TAHİR HOCA TERCİHİ VE MÜTHİŞ GEREKÇESİ
‘Peki Tahir hoca ne alaka? dediğinizde de, Fenerbahçeli yönetici Selahattin Baki, ‘gerekçesiyle’ lafı adeta ağzınıza tıkıyor: “37 yaşına kadar futbol oynaması, babacan yapısı ve Ege Bölgesi futbolcu havuzuna hakim olması!” Desenize tam altyapılara göre biçilmiş kaftan Sayın Baki... Zaten Ege Bölgesi futbolcu havuzuna hakimseniz yeter! Umarım yeni teknik direktör için aranan özellikler ve bakış açısı benzer şekilde olmaz. Tabii ilginç olan bir konuda Altyapı Koordinötörlüğü için böyle bir ismi ‘bulmuş’ yönetimin, bu teknik adamla sadece 1 yıllık sözleşme imzalaması. Bulmuşsun böyle bir hoca, atsana 5-10 yıllık imza.
TOKMAĞI FUTBOLCUYA VEREN TEKNİK ADAM
Yeni sezonun ‘Fenerbahçe Altyapı Koordinatörü’ bugünün ‘Fenerbahçe A Takım Teknik Direktörü’ olan UEFA Pro Lisanslı teknik adamımız Tahir Karapınar’a gelince... Bir taraftan, antrenmanda, maçta, maç sonu basın toplantılarında teknik direktör edasıyla konuşacak ve duracaksınız, ama boynunuzdaki o davulun tokmağı başkanın, hatta ve hatta bir futbolcunun çantasında çıkacak! O zaman ya yerinizi, ya da duruşunuzu değiştireceksiniz Tahir Hocam. Kim ne derse desin bu, Fenerbahçe’nin idaresi açısından ziyade bir Türk teknik adamın düştüğü durum açısından üzüntü hatta utanç verici bir olaydır. Tıpkı, 70 basamak çıkıp saha içi ile ilgili başkandan direktif alan, yıllarını futbola vermiş teknik direktör adayı Volkan Demirel’in eyleminde olduğu gibi...

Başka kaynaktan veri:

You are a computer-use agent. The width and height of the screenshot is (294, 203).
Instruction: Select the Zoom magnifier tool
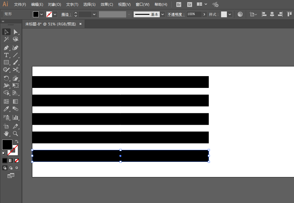(x=15, y=134)
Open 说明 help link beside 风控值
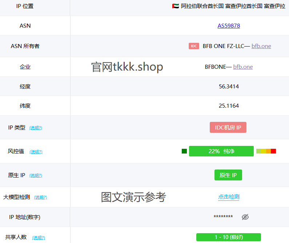This screenshot has height=243, width=289. 36,152
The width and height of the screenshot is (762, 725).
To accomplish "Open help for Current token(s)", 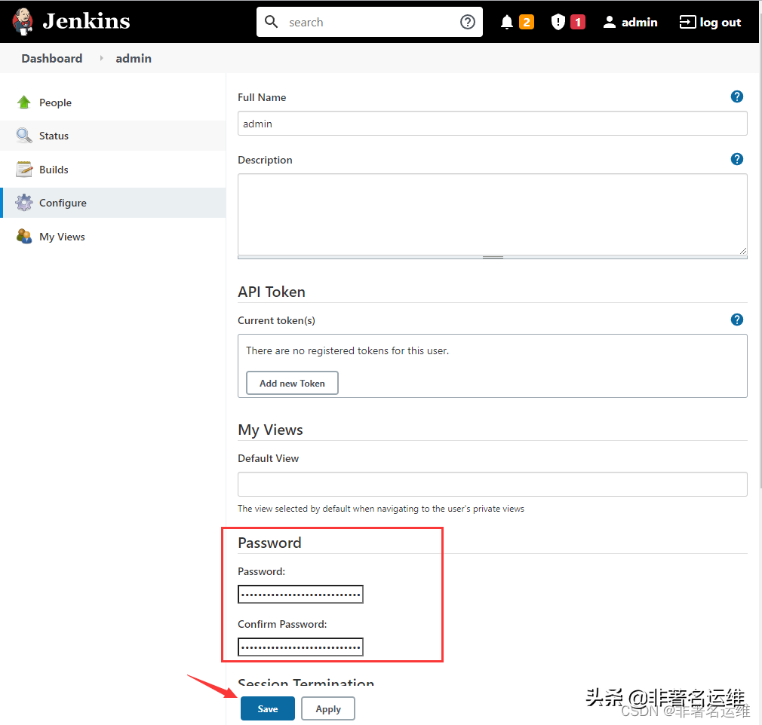I will pyautogui.click(x=736, y=319).
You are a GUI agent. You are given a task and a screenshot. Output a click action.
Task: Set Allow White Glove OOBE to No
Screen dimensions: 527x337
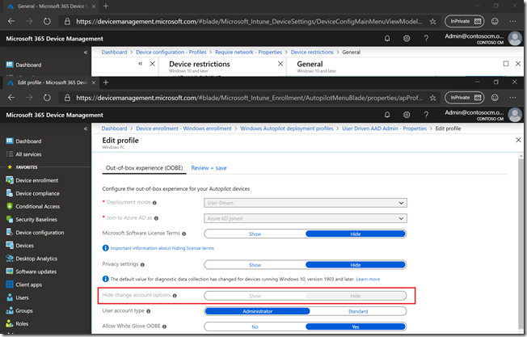(255, 326)
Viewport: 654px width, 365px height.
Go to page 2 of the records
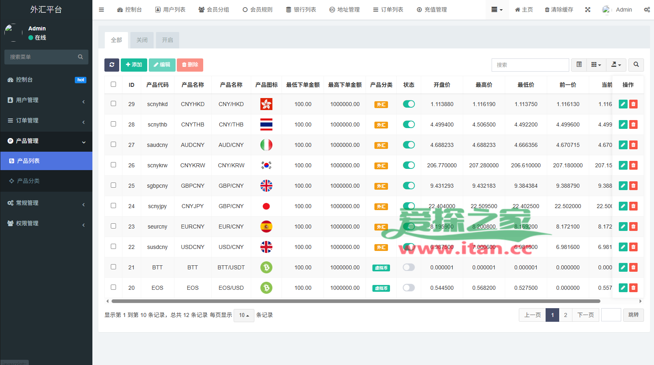pos(565,315)
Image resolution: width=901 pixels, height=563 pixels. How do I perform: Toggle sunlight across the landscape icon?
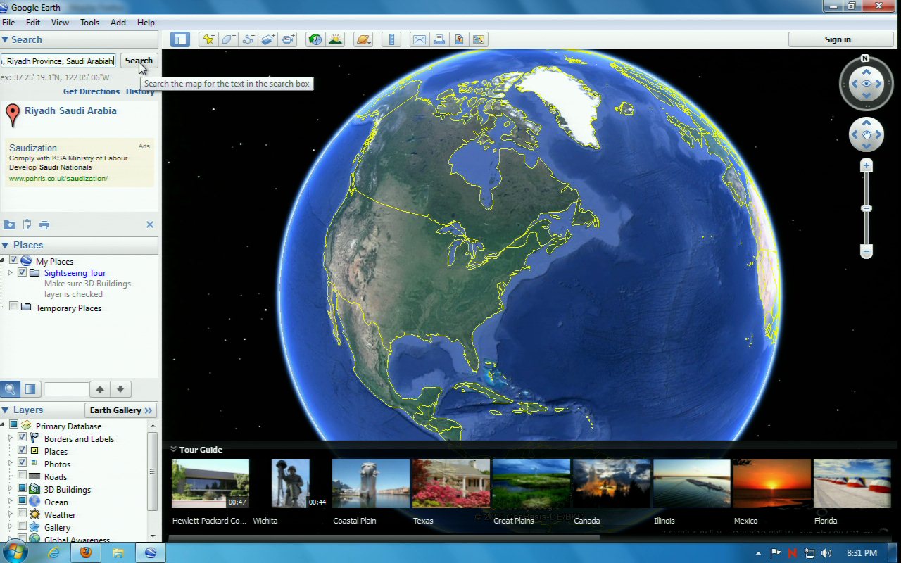click(x=335, y=39)
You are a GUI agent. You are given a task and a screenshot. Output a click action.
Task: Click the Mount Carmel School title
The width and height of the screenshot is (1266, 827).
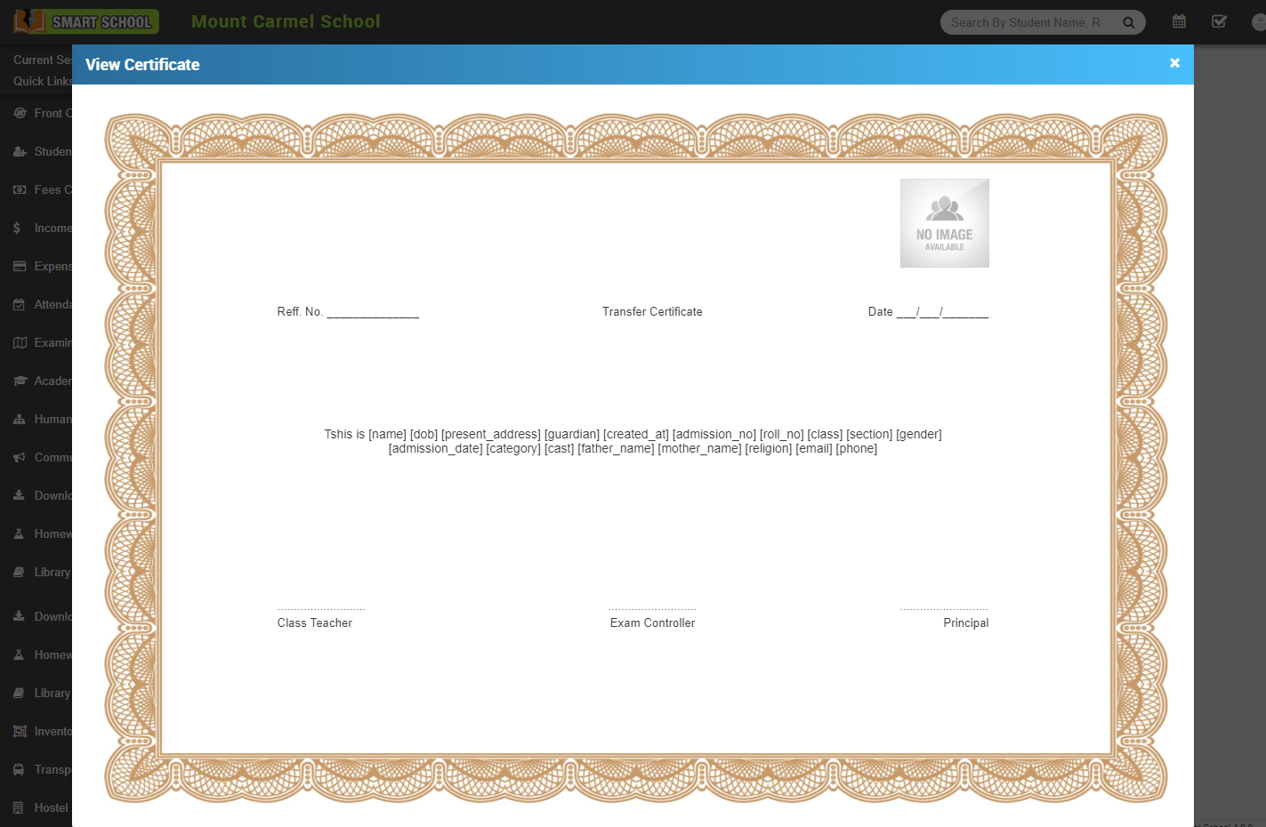(x=286, y=21)
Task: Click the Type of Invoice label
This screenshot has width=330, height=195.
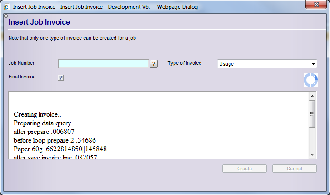Action: (184, 63)
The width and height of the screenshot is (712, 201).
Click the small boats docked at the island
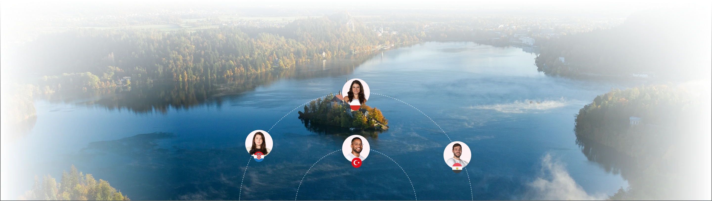click(x=352, y=129)
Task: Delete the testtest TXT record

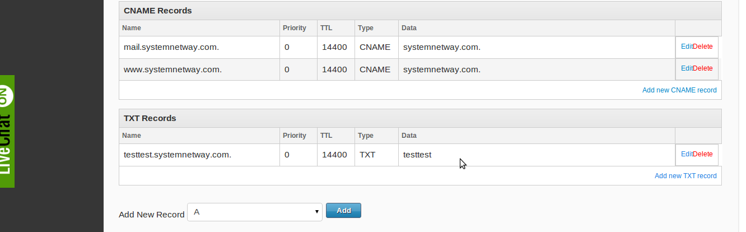Action: (x=703, y=155)
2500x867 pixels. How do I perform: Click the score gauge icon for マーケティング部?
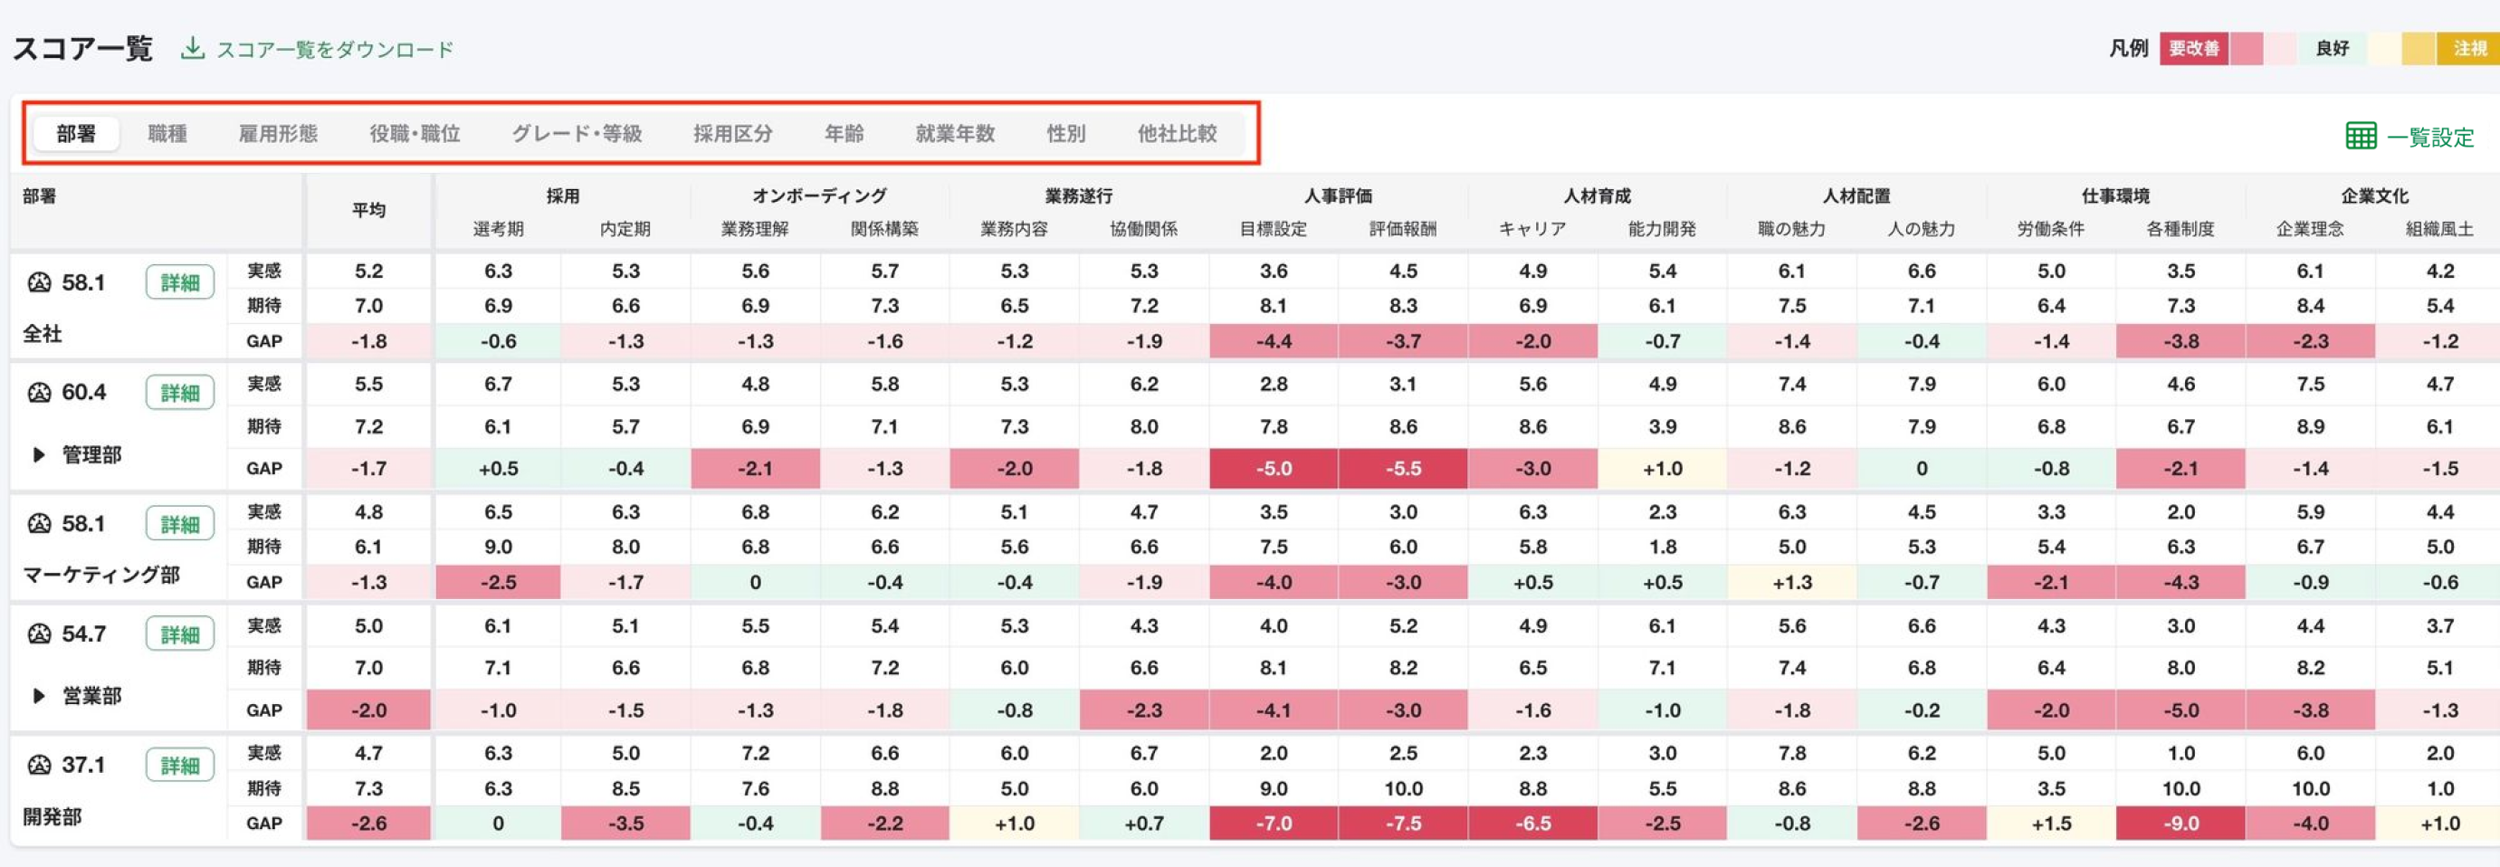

BU HÜLLE İÇİNİZE SİNİYOR MU TFF?
Bu, Futbol Federasyonu’nun, Antrenörler Derneği’nin el koyması gereken bir konudur. Bu, bir hülledir. Ne yazık ki bu hülleye geçmişte olduğu gibi bugün de Futbol Federasyonumuz göz yummaktadır. Hele hele bir futbolcunun gördüğü sarı kart konusunda ‘niyet okuyabilecek’ kadar ilginç özelliklere sahip, futbolun marka değeri konusunda oldukça hassas Türkiye Futbol Federasyonu! Bu arada Antrenörler Derneğimiz de şu kiralık diploma işine bir çözüm bulsun lütfen.
KOÇ NE DEDİ, NE YAPTI?(2)
BiR önceki yazımızda Sayın Ali Koç’un başkanlığa soyunurken dile getirdiği ve sonrasında slogan olan o meşhur “Siz hâlâ benim nasıl bir Fenerbahçe hayal ettiğimi anlayamamışsınız” sözünü hatırlatmıştık sizlere. Hani görevinin ilk günlerinde antrenman sahasını ve soyunma odasını işaret ederek; “Beni bir daha buralarda göremeyeceksiniz” diye futbolcusu, teknik heyeti üzerinden ‘birilerine’ mesaj yollayan kulüp başkanından bahsediyoruz. Hani Ersun Yanal sonrası kağıt üzerinde teknik direktörsüz kalan Fenerbahçe’nin gizli teknik direktörlüğüne soyunanlardan... “Beni kenarda dahi göremeyeceksiniz” diyenlerin, işin tam göbeğinde çıkmasından...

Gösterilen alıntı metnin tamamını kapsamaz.